Introduction
In this book, we take a practical approach to data analysis with R and Python. With relative ease, we can answer questions about particular datasets, produce models, and export visualizations. For this reason, R is an excellent choice for rapid prototyping and analytics since it is a domain-specific language designed for statistical data analysis, and it does its job well.
In this book, we will take a look at a different approach to analytics that is more geared towards production environments and applications. The data science pipeline of hypothesis, acquisition, cleaning and munging, analysis, modeling, visualization, and application is not a clean and linear process by any means. Moreover, when the analysis is meant to be reproducible at scale in an automated fashion, many new considerations and requirements enter into the picture. Thus, many data applications require a broader toolkit. This toolkit should still provide rapid prototyping, be generally available on all systems, and provide full support for a range of computing operations, including network operations, data operations, and scientific operations. Given these requirements, Python becomes a clear contender as the tool of choice for application-oriented analyses.
Python is an interpreted language (sometimes referred to as a scripting language), much like R. It requires no special IDE or software compilation tools and is therefore as fast as R to develop with and prototype. Like R, it also makes use of C shared objects to improve computational performance.
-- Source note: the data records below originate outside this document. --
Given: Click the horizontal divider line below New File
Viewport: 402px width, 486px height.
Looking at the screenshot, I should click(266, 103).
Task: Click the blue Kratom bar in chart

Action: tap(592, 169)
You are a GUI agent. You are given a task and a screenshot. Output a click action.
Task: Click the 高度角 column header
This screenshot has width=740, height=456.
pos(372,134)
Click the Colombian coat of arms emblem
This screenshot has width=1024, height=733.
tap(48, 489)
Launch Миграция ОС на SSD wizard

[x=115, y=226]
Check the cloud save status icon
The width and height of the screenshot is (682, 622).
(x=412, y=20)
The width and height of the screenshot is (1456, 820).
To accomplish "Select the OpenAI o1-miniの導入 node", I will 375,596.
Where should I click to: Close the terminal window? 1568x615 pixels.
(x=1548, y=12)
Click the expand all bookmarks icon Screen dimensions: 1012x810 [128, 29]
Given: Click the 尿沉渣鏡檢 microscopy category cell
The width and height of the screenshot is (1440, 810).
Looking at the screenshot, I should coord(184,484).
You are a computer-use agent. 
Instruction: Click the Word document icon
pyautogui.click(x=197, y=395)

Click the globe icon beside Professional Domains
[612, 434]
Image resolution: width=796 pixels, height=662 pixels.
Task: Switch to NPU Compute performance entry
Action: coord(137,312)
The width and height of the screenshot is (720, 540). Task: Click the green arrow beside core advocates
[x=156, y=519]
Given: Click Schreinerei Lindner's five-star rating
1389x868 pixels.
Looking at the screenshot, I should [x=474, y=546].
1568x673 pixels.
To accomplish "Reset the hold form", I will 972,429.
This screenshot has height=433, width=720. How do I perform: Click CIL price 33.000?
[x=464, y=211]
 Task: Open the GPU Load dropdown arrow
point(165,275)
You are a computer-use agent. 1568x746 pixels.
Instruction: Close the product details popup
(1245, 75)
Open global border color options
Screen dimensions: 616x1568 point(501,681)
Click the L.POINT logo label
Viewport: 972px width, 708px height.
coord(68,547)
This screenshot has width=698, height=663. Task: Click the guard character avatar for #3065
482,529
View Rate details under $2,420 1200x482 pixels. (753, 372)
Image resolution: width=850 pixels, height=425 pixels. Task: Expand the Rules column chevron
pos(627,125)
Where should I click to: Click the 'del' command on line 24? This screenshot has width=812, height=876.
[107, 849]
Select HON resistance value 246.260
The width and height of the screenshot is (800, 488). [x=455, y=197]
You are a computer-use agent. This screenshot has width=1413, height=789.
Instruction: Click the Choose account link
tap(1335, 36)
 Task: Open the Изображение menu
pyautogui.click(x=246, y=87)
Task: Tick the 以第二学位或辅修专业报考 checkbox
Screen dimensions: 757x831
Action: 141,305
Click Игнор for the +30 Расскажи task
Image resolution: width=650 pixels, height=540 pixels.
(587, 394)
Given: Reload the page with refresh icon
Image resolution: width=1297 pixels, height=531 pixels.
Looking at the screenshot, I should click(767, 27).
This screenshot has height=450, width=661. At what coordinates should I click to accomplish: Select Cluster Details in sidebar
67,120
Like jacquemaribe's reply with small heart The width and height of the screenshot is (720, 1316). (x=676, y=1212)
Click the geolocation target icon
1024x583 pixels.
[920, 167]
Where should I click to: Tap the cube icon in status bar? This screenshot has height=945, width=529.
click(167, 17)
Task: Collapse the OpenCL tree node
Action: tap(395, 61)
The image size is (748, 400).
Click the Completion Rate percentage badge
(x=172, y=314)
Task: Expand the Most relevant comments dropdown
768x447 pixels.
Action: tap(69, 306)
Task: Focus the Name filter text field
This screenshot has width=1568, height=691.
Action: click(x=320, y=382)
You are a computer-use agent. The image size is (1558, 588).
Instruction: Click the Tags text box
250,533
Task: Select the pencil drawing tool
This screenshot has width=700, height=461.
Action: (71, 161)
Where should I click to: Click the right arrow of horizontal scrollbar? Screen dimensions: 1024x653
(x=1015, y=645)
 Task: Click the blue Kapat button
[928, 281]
Additionally, Python is a default system tool on Linux, Unix, and macOS X machines and is available for Windows too. Python is loaded with batteries which means that the standard library is widely inclusive of many modules from multiprocessing to compression toolsets. Python is a flexible computing powerhouse that can tackle any domain problem. If you find yourself in need of libraries that are outside of the standard library, Python also comes with a package manager (like R) that allows the download and installation of other code bases.
Python's computational flexibility means that some analytical tasks take more lines of code than their counterpart in R. However, Python does have the tools that allow it to perform the same statistical computing. This leads to an obvious question: When do we use R over Python and vice versa? This chapter attempts to answer this question by taking an application-oriented approach to statistical analyses.